Sunday, November 29, 2009

Influence of Social Networks on Human Migration

Dear Readers,

Being an immigrant, human migration has been a topic of interest to me. I believe that social networks play a significant role in human migration.

The positive influences of social networks on human migration are:

  • Informal social networks help to spread information and instil a culture of mobility that penetrates individual decisions.
  • Social networks provide information on migration and life abroad. So migration is directed towards places where social contacts are located – Information hypothesis, Ritchey (1976).
  • Social networks provide support, e.g. by lending money or helping to find a job in the place of destination – Facilitating hypothesis, Ritchey (1976).
  • Social networks reduce the short term costs of settlement while shaping other variables related to the migration process: decision to migrate, direction of the flows, transnational links, settlement patterns and incorporation.
  • Social networks are crucial in the post migration process such as finding jobs and accommodation, circulating goods and services, as well as psychological support and continuous social and economic information.
  • The costs and risks for new migrants are lower if they maintain social relations with relatives in a country of destination.
  • Social networks promote migration as a result of family reunification and family formation (The spouses joining their migrant partners as well as the migrants seeking partners from their communities back home).
  • Social networks also promote reverse migration to the origin countries and help in bringing back financial capital, knowledge, skills and ideas.

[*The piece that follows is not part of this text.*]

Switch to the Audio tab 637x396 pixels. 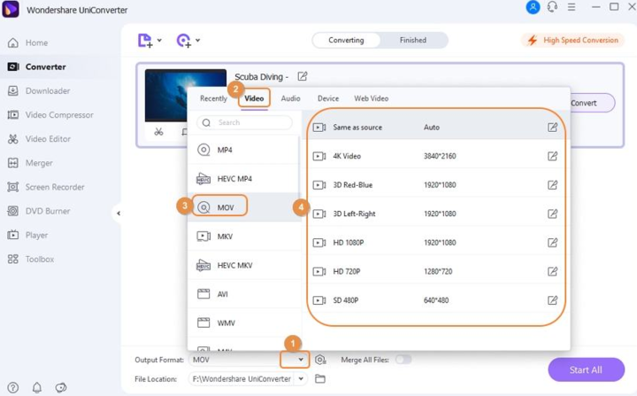pos(290,98)
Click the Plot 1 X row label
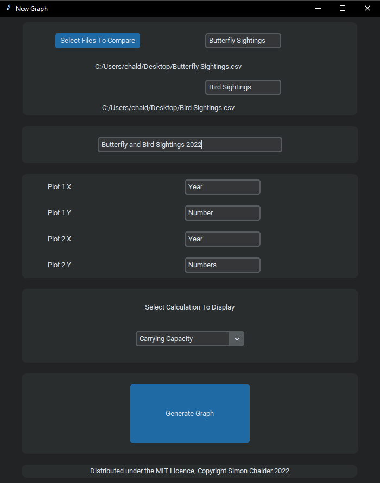This screenshot has height=483, width=380. (59, 186)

The negative influences of social networks on human migration are:

  • If the density of the network of friends and the family in the origin society is high, then it is possible that these networks also reduce migration – Affinity Hypothesis, Ritchey (1976).
  • The inter-dependency of some of the ethnic social networks is so high that even after the migration, the migrants tend to interact and live within those networks. This gives rise to isolation among communities in a society which in the extreme case leads to ghettoes.

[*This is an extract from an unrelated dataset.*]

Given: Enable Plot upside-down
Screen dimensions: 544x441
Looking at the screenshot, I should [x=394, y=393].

The above influences can be found well illustrated in the links below:

While doing a Google search on the causes of human migration, I came across the following link:

http://www.migration-networks.org/Dokumente/Elrick%202005%20-%20SotA%20-%20Migration%20Decision%20Making%20and%20Social%20Networks.pdf

While doing a Google search on human migration examples, I came across the following links:

http://www.cies.iscte.pt/documents/CIES-WP12.pdf

http://www.nidi.knaw.nl/en/output/2004/jems-30-02-heering.pdf/jems-30-02-heering.pdf

http://www.chicagobooth.edu/research/workshops/orgs-markets/docs/FeiQin-ReturnMigration.pdf

http://www.bos.frb.org/economic/nerr/rr1997/spring/glsr97_2.htm

http://www.jstor.org/pss/621990

Based on my personal experience as well as experiences from my social network connections, I found many of the above influences being true.

1 comment:

Christopher Tunnard said...

Very interesting topic, but I wish you had enriched your answer with reflections and examples from your own experience. Certainly, you can comment on the positives and negatives as they affect(ed) you, e.g. were you in any networks that help you get acclimated to your new country? Keep you in touch with where you came from?